• **Data in this exercise**
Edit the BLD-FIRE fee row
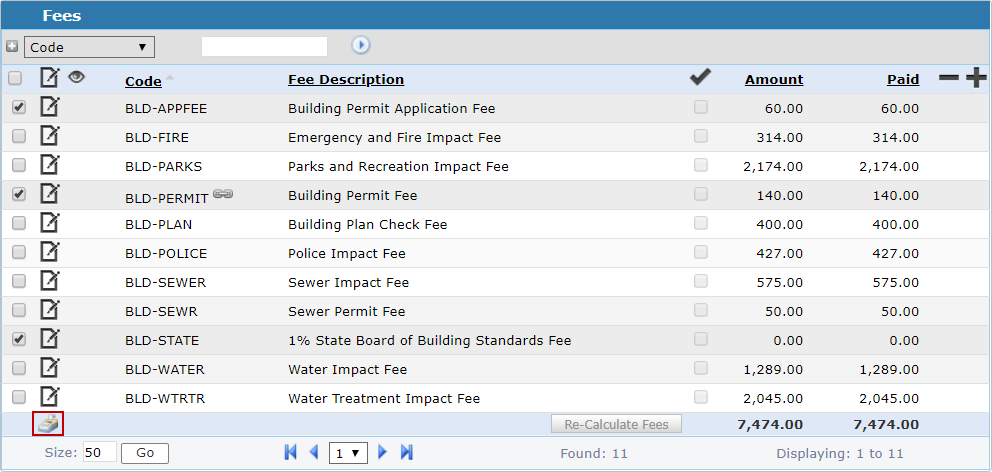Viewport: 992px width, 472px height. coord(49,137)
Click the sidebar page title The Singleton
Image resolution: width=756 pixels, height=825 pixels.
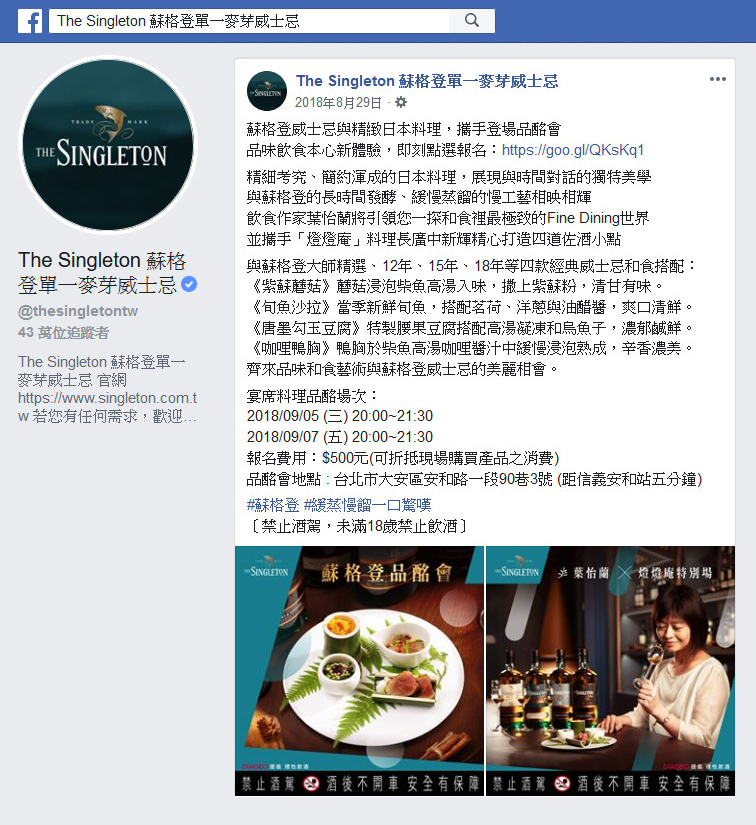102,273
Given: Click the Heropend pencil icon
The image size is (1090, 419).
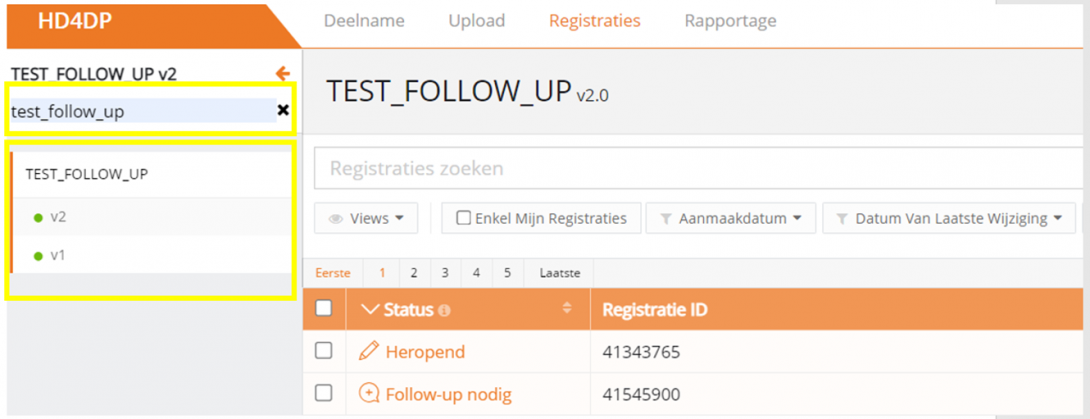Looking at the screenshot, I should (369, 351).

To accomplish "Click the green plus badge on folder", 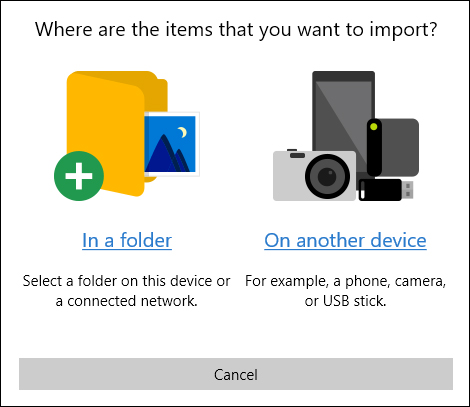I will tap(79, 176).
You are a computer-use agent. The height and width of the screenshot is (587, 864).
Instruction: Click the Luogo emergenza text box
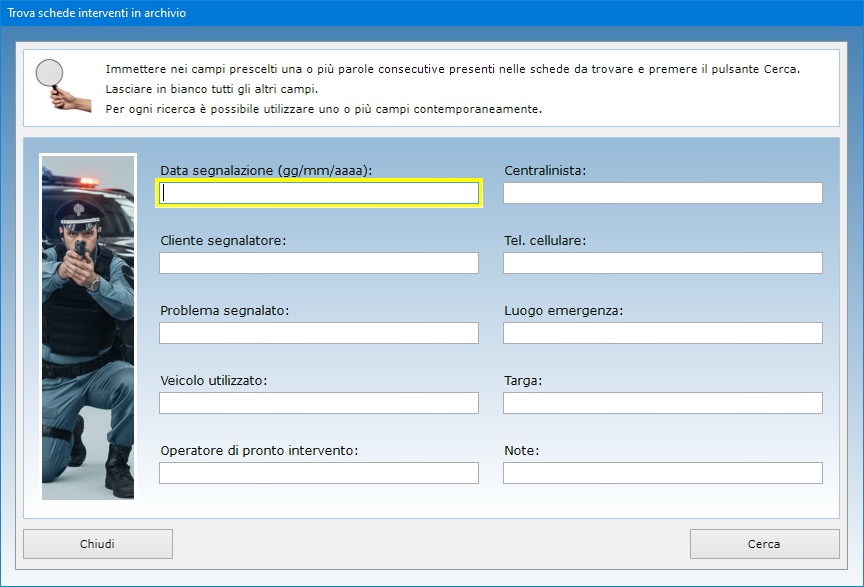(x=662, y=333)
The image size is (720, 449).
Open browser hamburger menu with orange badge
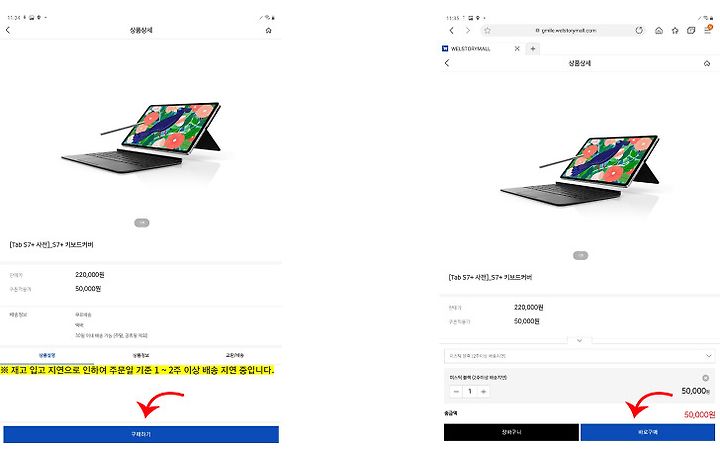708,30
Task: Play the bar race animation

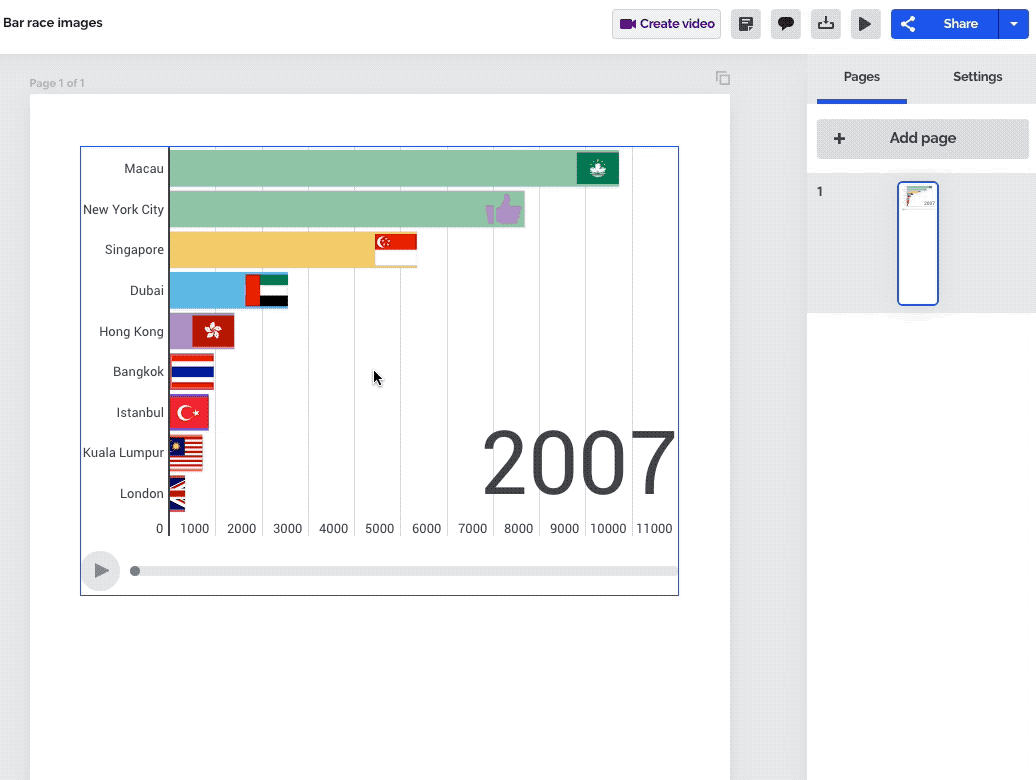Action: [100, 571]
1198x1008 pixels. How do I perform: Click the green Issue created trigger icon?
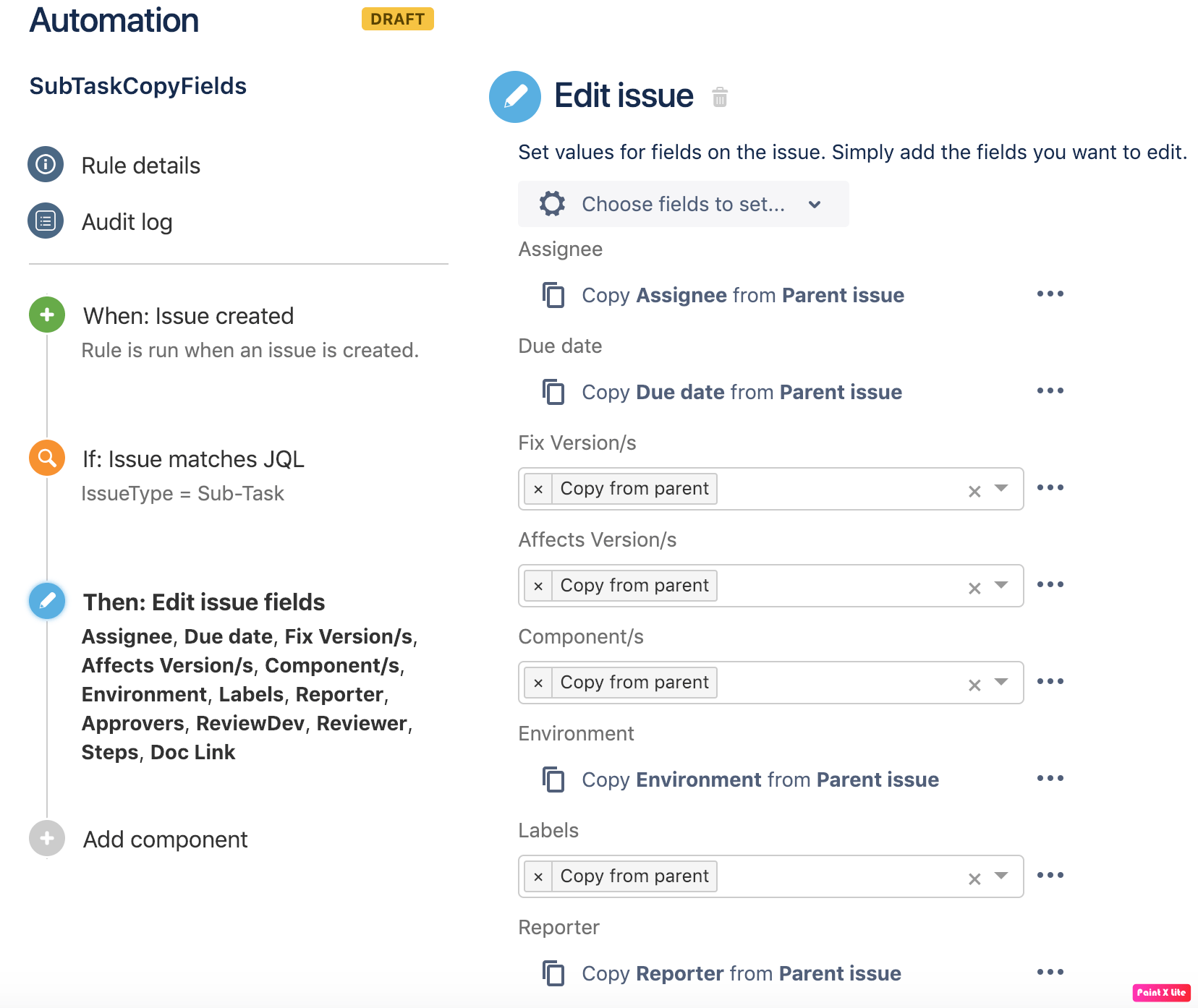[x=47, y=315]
---
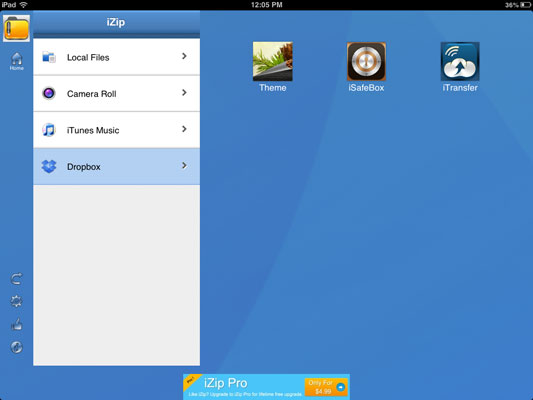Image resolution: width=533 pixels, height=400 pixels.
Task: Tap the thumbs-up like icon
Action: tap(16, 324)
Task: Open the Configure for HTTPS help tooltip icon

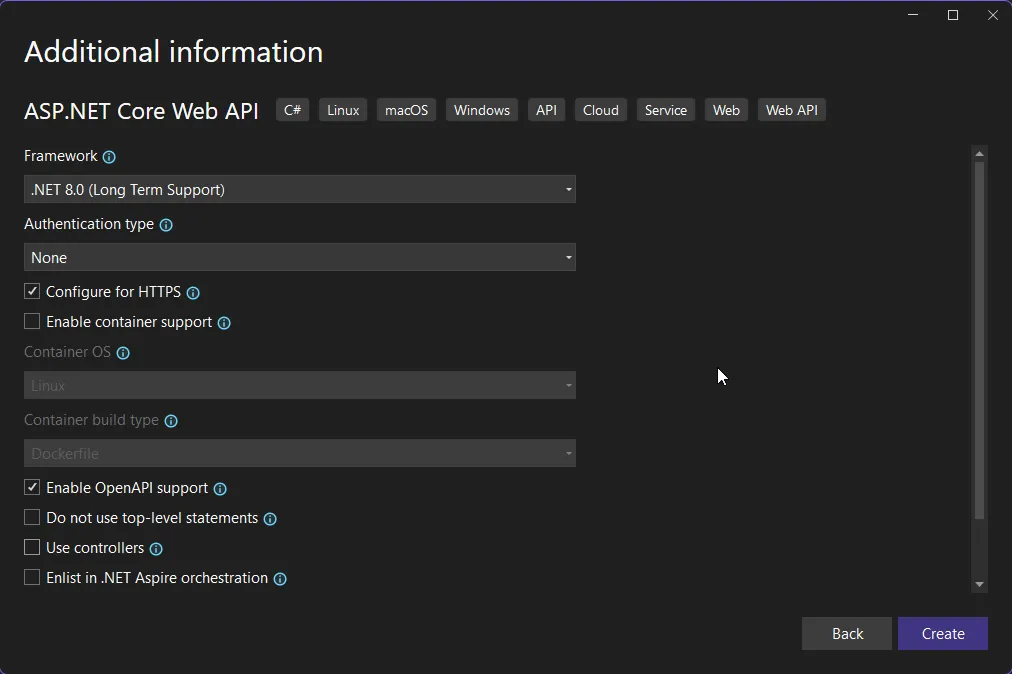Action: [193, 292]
* * *
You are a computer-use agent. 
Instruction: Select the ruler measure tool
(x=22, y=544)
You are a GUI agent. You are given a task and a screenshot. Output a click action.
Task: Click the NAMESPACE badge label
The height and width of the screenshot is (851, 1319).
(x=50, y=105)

• **Goal of the exercise**
Copy each line in the listing where "agent" appears.

• **Completed task**
You are a computer-use agent. The height and width of the screenshot is (587, 864).
You are a computer-use agent. 
You are a GUI agent. You are given a task and a screenshot. Output a click action.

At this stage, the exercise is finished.